The spectacle of eight mustachioed Beefeaters singing through their mutton-chops ought to be enough to warm the cockles of anybody's heart. The Winthrop House production of Gilbert and Sullivan's "The Yeomen of the Guard" has that and more. It has principals who act and sing with gusto. It may not be the D'Oyly Carte company in the Junior Common Room, but it is a thoroughly delightful group.

The three principles of amateur G & S are 1) to sing lustily and loudly, 2) to act lustily and loudly, and 3) to keep going no matter what happens. It is gratifying to report that, despite the inevitable week spots, the Winthrop troupe did all three.

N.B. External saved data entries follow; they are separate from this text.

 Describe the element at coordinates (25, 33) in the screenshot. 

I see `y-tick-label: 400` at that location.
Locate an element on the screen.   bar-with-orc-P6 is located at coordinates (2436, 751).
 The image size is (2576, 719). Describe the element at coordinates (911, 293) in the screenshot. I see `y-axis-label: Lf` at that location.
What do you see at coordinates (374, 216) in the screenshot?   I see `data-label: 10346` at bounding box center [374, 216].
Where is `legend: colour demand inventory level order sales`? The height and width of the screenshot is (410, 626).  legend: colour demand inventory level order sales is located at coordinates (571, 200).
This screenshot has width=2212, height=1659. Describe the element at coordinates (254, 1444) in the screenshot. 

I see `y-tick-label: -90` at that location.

In writing the book for "The Yeomen of the Guard" Gilbert was faced with the problem of appeasing Sullivan, who thought he was too good a composer to bother with light opera. As a result this tale of Bloody tower and the romances that take place in its shadow comes closer to being "grand opera" than anything else the two men wrote together. For a change, the ending is not entirely happy.

Although "The Yeomen of the Guard" has many excellent songs and scenes, it is Jack Point, the unhappy Jester, who distinguishes the work. W. Barry Pennington plays the role with as complete a mastery as anyone could hope for in such a production. He projects Gilbert's conceits admirably, and at the same time is able to make the fool a genuinely pitiable character. There is more of the grumpily clever W. S. Gilbert in Point's lines than in those of any other part in the operas.

Dave Shapiro plays the Assistant Tormentor, Wilfred, with some fine, in-character mugging. A young lady with a lovely voice, Mary Warren Bartlett, is charming as the heroine, Elsie. Others who perform lustily and well are Timothy Wise, J. Vernon Patrick, Yolanda Lyon, and Jean Campbell. The setting by George Hersey is excellent, considering the fantastic limitations of his stage. Musical Director Norman R. Shapiro, and the entire troupe have turned out a production that does well by Gilbert and Sullivan.